Hazine
Müsteşarlığı, kamu kurum ve kuruluşlarının kamu bankalarında tuttukları mevduat
ile satın aldıkları kamu borçlanma kâğıtları bilgilerini aylık olarak yayımlıyor.
Aşağıdaki
tabloda da yer alan verilerden öğrendiğimiz kadarıyla kamu kuruluşları Mart 2016 itibariyle 83 milyar lira kadar mevduat, 109
milyar lira kadar menkul kıymete sahipler.
Kaynak:
Hazine Müsteşarlığı
Görüldüğü
gibi en çok mevduat mahalli idarelere (belediyeler ve il özel idareleri) ait.
Sonra KİT’ler (kamu işletmeleri) geliyor. Ardından fonlar üçüncü sırada yer
alıyor.
Menkul
kıymetlerde ise fonlar tartışmasız birinci.
Kamunun tuttuğu menkul kıymetlerin yüzde 98’i onlarda. (Bu arada fonlar
deyince aklınıza İşsizlik Fonu gelsin.) Anlayacağınız,
toplam iç borç stokunun yüzde 25’ini tek başına İşsizlik Fonu elinde tutuyor.
Diğer bir deyimle, kamu bir yandan Hazine eliyle borç veriyor diğer yandan
İşsizlik Fonu eliyle borç alıyor.
Buna kamu bankalarındaki
87 milyar liralık kamu kâğıdı stokunu da eklediğinizde, toplam iç borç stokunun
yaklaşık yüzde 45‘lik bölümünü kamu kurum ve kuruluşlarının taşıdığı
anlaşılıyor.
Sorun
mudur? Hayır.
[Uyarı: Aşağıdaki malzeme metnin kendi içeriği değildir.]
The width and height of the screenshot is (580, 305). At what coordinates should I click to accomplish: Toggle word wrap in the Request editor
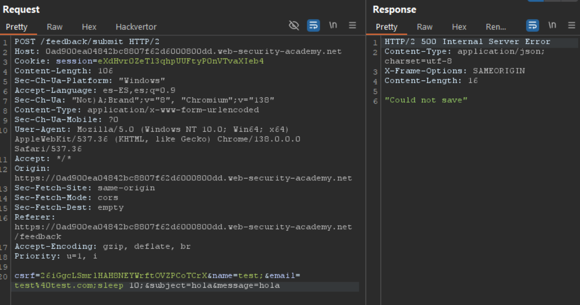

Dünyada merkez bankalarının doğrudan kamu kâğıdı satın aldığı bir
dönemde, bizde kamunun kâğıt taşıması olağan sayılabilir.
Sadece
şuna dikkat etmekte büyük yarar var. Son yıllarda İşsizlik Fonu gelişleri, GAP
ve mesleki eğitim kursları ve katılımcılara maaş ödenmesi gibi amaçlarla
harcanmaya başlandı. İşsizlik ödemleri
ile birlikte kurslara katılım giderleri neredeyse 5 milyar lirayı geçmiş
durumda. Bu tür harcamaların çoğalması, Fonun Hazine ihalesine ilgisini
azaltacaktır.
Gelelim
mevduata.
Kamu
neden bankalarda 83 milyar lira mevduat tutar?
Rakamlar
beni eskiye, 1996 yılına götürdü. Yıllar
Refahyol (Refah Partisi + Doğru Yol Partisi) hükümeti dönemi. Başbakan rahmetli
Erbakan. Bir sonraki yılın bütçesi denk olacak diye bir niyet var.
Harcamalara kaynak aranıyor. Çözüm olarak gündeme gelen önerilerden birisi, bir
kamu havuzu oluşturulmasıydı. Fazla parası kamu kuruluşları, paralarını kamu
bankalarında açılacak hesaba yatıracak, ihtiyacı olanlar da oradan faiz
ödemeden ödünç alacaklardı.
Yukarıda
tabloda bilgileri yer alan Kamu
Hazinedarlığı o yıllardan kalmadır. Sistem teknik nedenlerden dolayı
çalışmadı. Ama 2001 öncesi dönemde büyük
görev zararı sorunları olan kamu bankalarının nakit açığına kısmen çare
olmuştu.
Şimdi
soralım. Kamu bankaları 2001 Krizinden sonra yeniden yapılandırıldı. Artık
görev zararı gibi yapısal sorunları kalmadığına göre bu kadar paranın kamu
bankalarında tutulmasının bir nedeni var mı?